Takuya Watanbe’s 16-seater Taku has opened this week on Mayfair’s Albemarle Street, with a £280 omakase

A new 16-seater omakase counter restaurant from sushi master chef Takuya Watanabe opened on Albermarle Street in Mayfair this week and is aiming to compete at the same rarefied level of some of London’s most prestigious and expensive Japanese venues, like Endo at Rotunda and the Araki.

Takuya, or Taku, as he is known, previously cooked at Jin restaurant in Paris, the first omakase spot in that city to be acclaimed by Michelin, when receiving a star in 2014, just a year after it opened. The chef said that bringing an omakase restaurant to London “has been a dream” and that this city’s comparatively recent foregrounding and use of very high quality fish made the project viable. “Britain’s access to the high quality local fish and crustaceans available on U.K. shores,” he said was “an integral element for sushi making.”

Taku will prepare dishes in the “edomae style,” a method which involves curing the fish which he considers the most traditional form of sushi making, While historically it was used as a means of preservation, now it is designed “to gently bring out the umami flavours hidden if you simply cut and serve the fish.” Only three menus are offered, with a 17-course lunch priced at £180, the 20-course so-called “signature” at £280, or the “prestige” at £380 — which will add extra courses as well integrate caviar and truffle cos it’s Mayfair and they’re charging an extra ton.

The drinks programme will be overseen by sommelier, Bowie Tsang, offering “fine and rare wines and champagnes and specialty sakes.”

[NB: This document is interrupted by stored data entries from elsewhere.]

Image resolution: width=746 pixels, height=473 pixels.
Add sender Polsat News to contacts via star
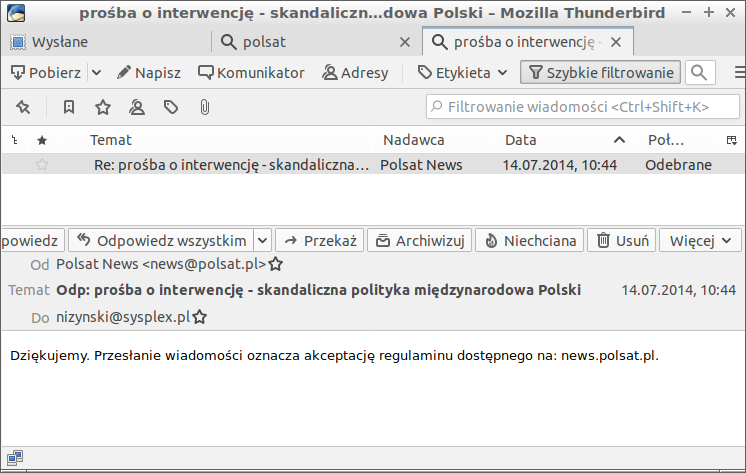click(276, 265)
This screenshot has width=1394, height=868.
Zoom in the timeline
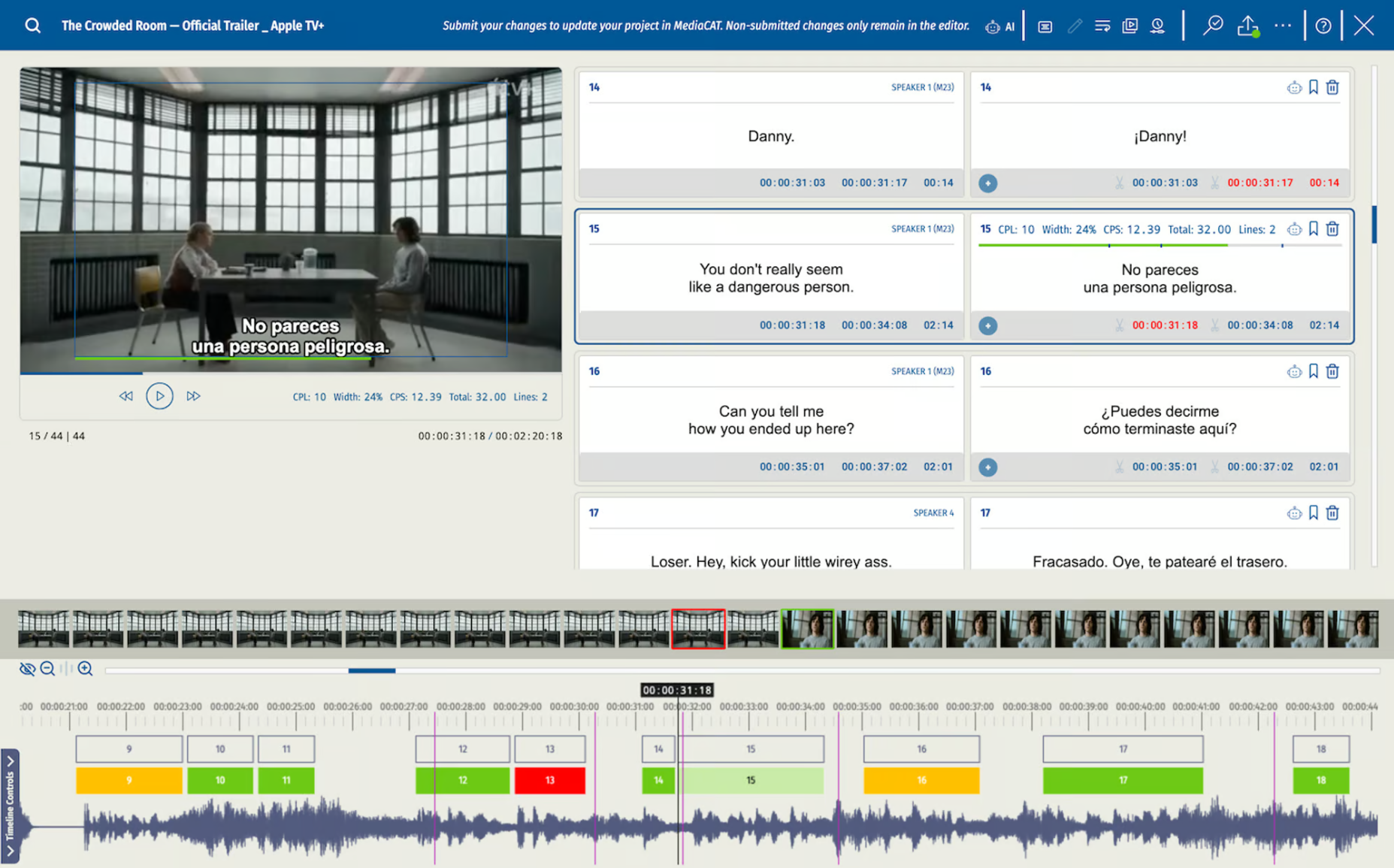(85, 669)
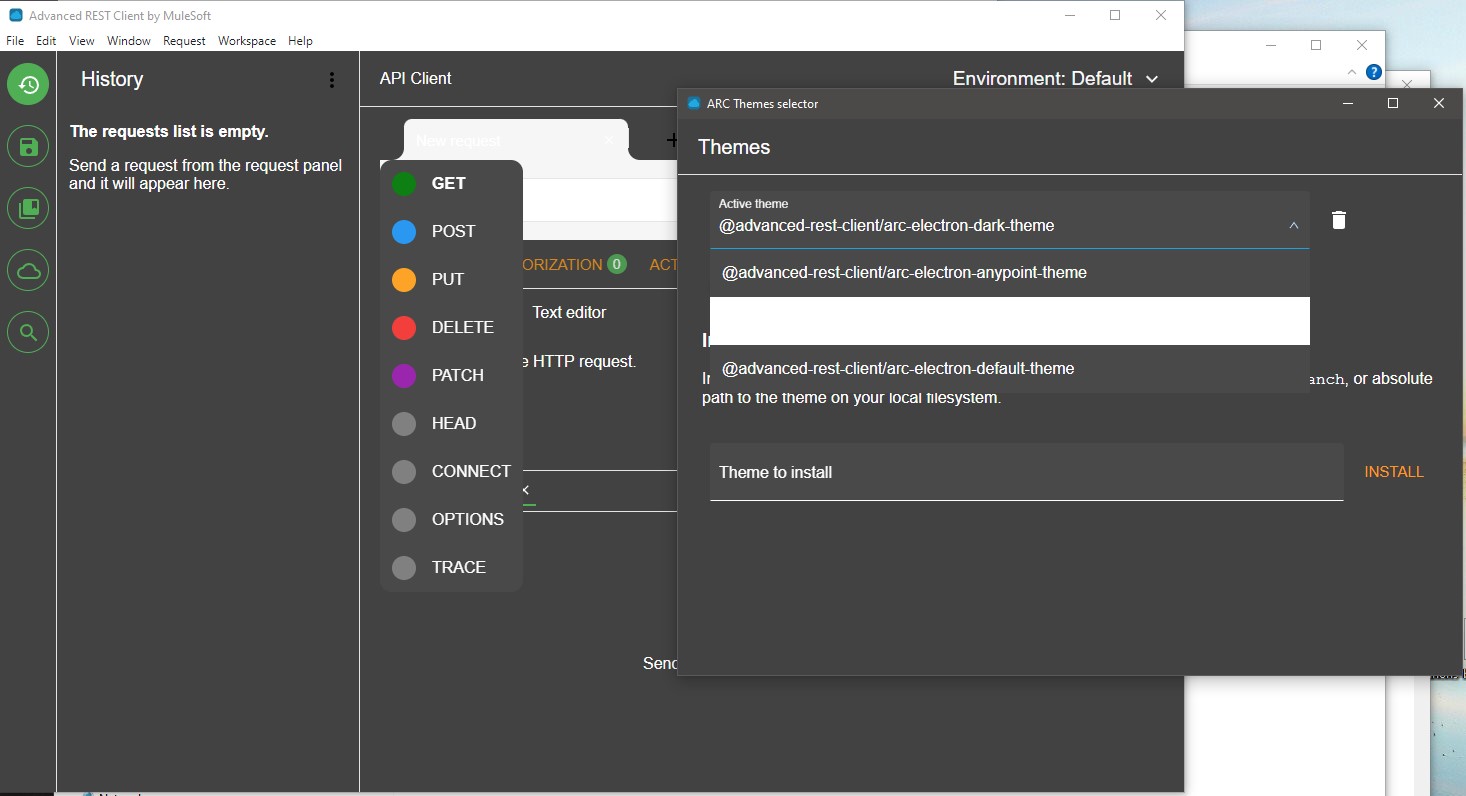Open the Request menu
The width and height of the screenshot is (1466, 796).
(x=184, y=41)
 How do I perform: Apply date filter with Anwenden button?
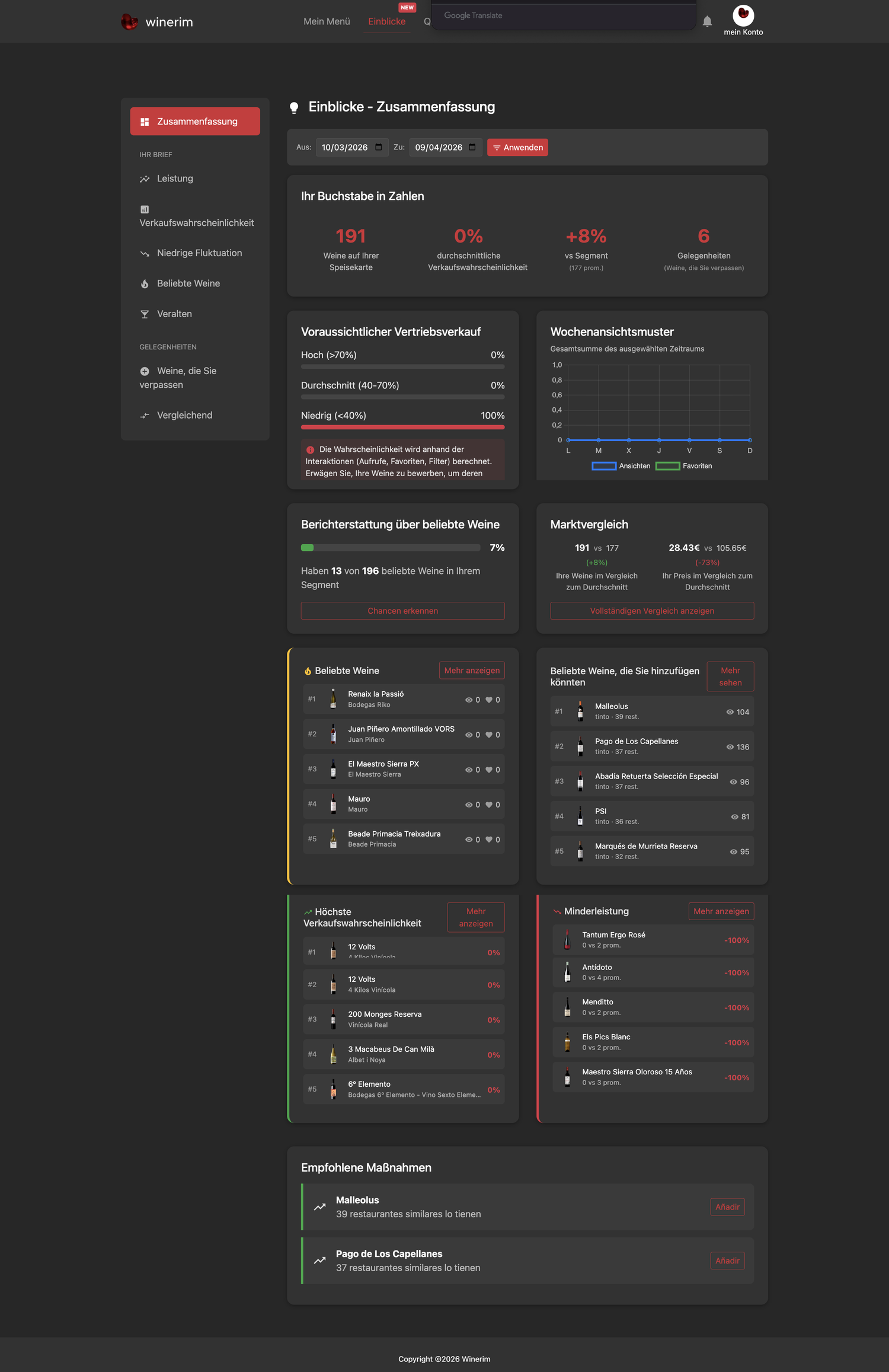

London restaurateurs the Leong family, brothers Geoff and Lucas, of Leong’s Legend and other decades-old Chinatown institutions are behind the project. It was Lucas who met Taku less than 12 months ago at Jin in Paris. He visited having “heard many great things” but says his meal surpassed all expectations. “In my perspective any good sushi chef can make good sushi, but what separates the good from the best are the refined details in each piece,” Leong said. “Taku’s rice is unique to him, as it consists of his own vinegar and salt composition. Each piece of sushi is crafted with the perfect rice, vinegar to salt ratio and chef Taku’s own blend of soy-sauce, making [this sushi] distinctive and memorable.”

Taku’s opening is yet further proof that while so many hospitality businesses head into the winter worrying whether or not they will re-emerge next spring; that the core of the industry is locked in a cost and cost-of-living crisis, there’s a parallel world in which a 16-seater omakase restaurant can confidently serve a £300—£400 menu and know, for a fact, that guests will come. The real impact of the post-Covid, post-Brexit restaurant landscape is less likely to be a story of across-the-board closures and a cratered industry, but perhaps more that the restaurant world, much like that of London itself — and its keepers of wealth and property — will become ever more stratified. And at one end, necessarily less inclusive.